===== Ausgewählter Text =====
Mit der Niederlage Deutschlands im Ersten Weltkrieg brach diese Ordnung zusammen. Das revolutionäre Russland gewann den Bürgerkrieg. Die Ukraine wurde Teil der Sowjetunion – mit territorialer Ausdehnung weit über das alte Hetmanat hinaus1. Die Ukrainische Sozialistische Sowjetrepublik hatte eine eingeschränkte politische Souveränität, die aber – anders als bei westlichen Kolonien – ihre industrielle Entwicklung nicht behinderte, weshalb man sie auch nicht als Kolonie bezeichnen konnte.
Als (relativ) unabhängiger Staat ist die Ukraine ein Ergebnis der russischen Revolution. Lenin erkannte das Selbstbestimmungsrecht der Nationen an – ein Prinzip, das in der bolschewistischen Partei keineswegs unumstritten war. Doch ohne das Zugeständnis nationaler Selbstständigkeit hätte man sie die bäuerliche Bevölkerung nicht für das sozialistische Projekt gewinnen können.
Die Bolschewiki haben den Kampf um die Ukraine nicht nur gewonnen, weil sie die sozialen Forderungen der Arbeiter:innen und Bäuer:innen erfüllten. Sie haben ihn auch gewonnen, weil sie die Forderung vor allem der Bäuer:innen nach politischer Unabhängigkeit anerkannten.
In den 1920er Jahren, nach Einführung der Neuen Ökonomischen Politik (NEP), erlebte die Ukraine eine Blütezeit. Zwar war sie in die all-unionale Wirtschaftsstruktur eingebunden. Doch ihre wirtschaftliche Entwicklung, die ukrainische Sprache und Bildung wurden gefördert.
Mit Stalins Konterrevolution endete diese Phase abrupt. Die Zwangskollektivierung der Landwirtschaft, die darauf folgende Hungersnot (Holodomor) und die erbarmungslose Verfolgung nicht linientreuer Kommunist:innen zerstörten die bäuerliche Kultur und führten zu millionenfachem Tod. Allein in der Ukraine starben schätzungsweise 3,5 Millionen Menschen. In der Ukraine spricht man deshalb von einem Genozid.
1991: Oligarchie statt Demokratie
Mit dem Zerfall der Sowjetunion 1991 wurde die Ukraine politisch vollständig unabhängig. In einem Referendum sprach sich eine deutliche Mehrheit der Bevölkerung für einen eigenen Staat aus. Doch die Unabhängigkeit mündete nicht in demokratischer Erneuerung, sondern in einer Oligarchenwirtschaft, die durch eine Welle privater Raubzüge an staatlichem Eigentum und Produktionsanlagen entstand. Insbesondere die Führung der Parteijugend tat sich bei dieser Bereicherungsorgie hervor.
Oligarchenwirtschaft meint nicht nur räuberische, teils gewaltsame Privatisierung, sondern auch die Bildung riesiger Konglomerate über verschiedene Wirtschaftssektoren hinweg. Eine bürgerliche Mittelschicht entstand nur ansatzweise, dazu war die Kapitalkonzentration im Land und global zu weit fortgeschritten.
===== Aufgeführte Einträge =====
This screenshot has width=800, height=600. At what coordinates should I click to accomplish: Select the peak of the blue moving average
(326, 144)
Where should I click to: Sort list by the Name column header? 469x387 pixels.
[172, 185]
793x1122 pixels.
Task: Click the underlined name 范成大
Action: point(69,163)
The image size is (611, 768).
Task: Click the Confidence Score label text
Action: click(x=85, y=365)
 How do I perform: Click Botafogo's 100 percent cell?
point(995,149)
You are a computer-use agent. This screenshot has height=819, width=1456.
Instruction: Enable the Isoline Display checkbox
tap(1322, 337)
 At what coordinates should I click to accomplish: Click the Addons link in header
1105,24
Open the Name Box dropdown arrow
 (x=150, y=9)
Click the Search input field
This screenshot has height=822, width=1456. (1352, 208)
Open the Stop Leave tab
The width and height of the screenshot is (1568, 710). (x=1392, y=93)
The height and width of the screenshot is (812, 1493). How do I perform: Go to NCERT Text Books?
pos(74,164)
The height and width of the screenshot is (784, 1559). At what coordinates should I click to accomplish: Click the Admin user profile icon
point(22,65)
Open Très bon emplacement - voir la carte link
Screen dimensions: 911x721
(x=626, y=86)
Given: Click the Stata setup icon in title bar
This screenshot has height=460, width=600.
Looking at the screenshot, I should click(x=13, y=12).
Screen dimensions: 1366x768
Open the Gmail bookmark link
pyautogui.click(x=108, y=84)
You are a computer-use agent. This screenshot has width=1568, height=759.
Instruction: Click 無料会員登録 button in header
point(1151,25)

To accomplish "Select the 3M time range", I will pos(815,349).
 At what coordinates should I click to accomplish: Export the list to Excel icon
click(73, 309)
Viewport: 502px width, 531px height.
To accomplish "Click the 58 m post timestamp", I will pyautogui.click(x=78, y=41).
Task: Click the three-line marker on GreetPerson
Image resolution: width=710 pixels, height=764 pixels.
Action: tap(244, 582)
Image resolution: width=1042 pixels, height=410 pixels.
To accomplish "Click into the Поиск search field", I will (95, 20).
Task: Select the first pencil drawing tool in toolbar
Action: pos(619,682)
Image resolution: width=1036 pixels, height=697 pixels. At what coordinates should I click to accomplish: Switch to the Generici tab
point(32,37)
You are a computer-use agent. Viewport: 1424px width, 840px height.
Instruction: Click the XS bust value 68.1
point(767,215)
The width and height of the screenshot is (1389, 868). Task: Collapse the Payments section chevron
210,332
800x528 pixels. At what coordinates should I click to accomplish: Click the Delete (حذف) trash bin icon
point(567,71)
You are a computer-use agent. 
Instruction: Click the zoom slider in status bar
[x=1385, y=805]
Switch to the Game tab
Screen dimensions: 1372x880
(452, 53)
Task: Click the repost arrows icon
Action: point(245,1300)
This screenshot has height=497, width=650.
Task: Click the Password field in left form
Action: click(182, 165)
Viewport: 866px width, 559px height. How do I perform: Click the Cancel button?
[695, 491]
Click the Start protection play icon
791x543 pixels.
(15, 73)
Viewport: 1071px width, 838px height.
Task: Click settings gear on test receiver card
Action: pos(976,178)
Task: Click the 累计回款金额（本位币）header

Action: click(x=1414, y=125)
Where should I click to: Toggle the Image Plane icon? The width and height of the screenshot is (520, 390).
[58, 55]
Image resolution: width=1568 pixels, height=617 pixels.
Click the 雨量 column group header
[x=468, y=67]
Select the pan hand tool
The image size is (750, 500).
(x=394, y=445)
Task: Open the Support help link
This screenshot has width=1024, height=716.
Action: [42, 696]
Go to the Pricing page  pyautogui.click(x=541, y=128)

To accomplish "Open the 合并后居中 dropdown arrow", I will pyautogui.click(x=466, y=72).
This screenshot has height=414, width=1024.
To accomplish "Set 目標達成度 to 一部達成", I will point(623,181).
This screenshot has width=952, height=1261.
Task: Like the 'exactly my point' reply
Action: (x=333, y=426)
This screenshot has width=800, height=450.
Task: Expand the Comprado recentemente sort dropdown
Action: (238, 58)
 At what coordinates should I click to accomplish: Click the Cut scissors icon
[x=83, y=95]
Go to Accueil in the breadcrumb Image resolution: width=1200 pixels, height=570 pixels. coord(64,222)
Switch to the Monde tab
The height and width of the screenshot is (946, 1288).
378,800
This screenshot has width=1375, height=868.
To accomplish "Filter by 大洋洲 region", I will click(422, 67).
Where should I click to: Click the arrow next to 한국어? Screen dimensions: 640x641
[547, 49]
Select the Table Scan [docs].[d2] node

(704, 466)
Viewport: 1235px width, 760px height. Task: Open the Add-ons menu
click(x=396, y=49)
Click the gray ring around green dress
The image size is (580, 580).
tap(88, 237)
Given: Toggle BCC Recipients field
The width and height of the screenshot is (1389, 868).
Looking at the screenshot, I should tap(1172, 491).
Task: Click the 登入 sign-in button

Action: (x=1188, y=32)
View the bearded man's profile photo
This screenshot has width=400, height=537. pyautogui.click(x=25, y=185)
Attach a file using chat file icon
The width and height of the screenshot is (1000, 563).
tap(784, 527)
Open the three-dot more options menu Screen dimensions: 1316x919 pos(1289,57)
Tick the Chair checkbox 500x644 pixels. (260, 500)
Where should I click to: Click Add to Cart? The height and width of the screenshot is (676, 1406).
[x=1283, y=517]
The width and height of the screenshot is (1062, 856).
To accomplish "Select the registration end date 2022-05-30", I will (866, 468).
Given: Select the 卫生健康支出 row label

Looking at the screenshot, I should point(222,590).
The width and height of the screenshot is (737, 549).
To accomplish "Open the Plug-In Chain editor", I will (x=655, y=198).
=====
Ziele
1 > Gib aus dem Text zur Geschichte der Ukraine den Abschnitt wortgetreu aus, der mit den Worten „Mit Stalins Konterrevolution“ beginnt und mit „von einem Genozid.“ schließt.
2 > Führe den Text zur Geschichte der Ukraine fort, und zwar im Anschluss an seinen letzten Satz.
Das Material stammt aus einer anderen Quelle.

Ergebnisse je Aufgabe
1 >
Mit Stalins Konterrevolution endete diese Phase abrupt. Die Zwangskollektivierung der Landwirtschaft, die darauf folgende Hungersnot (Holodomor) und die erbarmungslose Verfolgung nicht linientreuer Kommunist:innen zerstörten die bäuerliche Kultur und führten zu millionenfachem Tod. Allein in der Ukraine starben schätzungsweise 3,5 Millionen Menschen. In der Ukraine spricht man deshalb von einem Genozid.

2 >
Die Oligarchen teilten sich vor allem die linksufrige (östliche) Ukraine territorial auf, besetzten die kommunalen und regionalen Verwaltungen und nutzten sie zu ihrer Bereicherung. Sie konkurrierten gegeneinander, nicht nur um die Herrschaft über den Energiehandel mit Russland, sondern auch um die Besetzung der politischen Stellen im Zentralstaat.
Wegen der Verquickung von politischer und ökonomischer Macht wird sowjetisch und russisch bis heute in eins gesetzt. Die Arbeiter:innenklasse wiederum leidet bis heute darunter, dass sie unter der stalinistischen und poststalinistischen Herrschaft politisch vollständig atomisiert wurde beruhte, was jede eigenständige Wahrnehmung von Interessen verunmöglichte; und sie heute daran hindert, im Krieg gegen Russland ein von der Oligarchie, aber auch von den bürgerlichen Mittelschichten unabhängiges politisches Projekt zu formulieren.
Der Euromaidan 2013/2014 begann als Protestbewegung von unten gegen Korruption und Oligarchenwillkür und für Rechtsstaatlichkeit. Erst durch brutale Polizeigewalt wurde aus der Bewegung ein landesweiter Aufstand.
Es mischten sich verschiedene Kräfte hinein: westukrainische Nationalist:innen, enttäuschte Bürgerliche, aber auch rivalisierende Oligarchenfraktionen. Der Machtkampf mündete in eine tiefe Spaltung der Ukraine und die Suche nach Anlehnung an größere Wirtschaftsräume: die EU bzw. die Eurasische Union, wobei die Beitrittsbedingungen sich gegenseitig ausschließen.
Der Einmarsch russischer Truppen 2014 und der offenen Krieg ab 2022 stellt die ukrainische Souveränität erneut in Frage, ihr Schicksal hängt jetzt vom Ausgang des Konflikts zwischen den Großmächten ab. Nach mehr als drei Jahren Krieg kann kaum noch behauptet werden, er diene den Interessen der arbeitenden Bevölkerung.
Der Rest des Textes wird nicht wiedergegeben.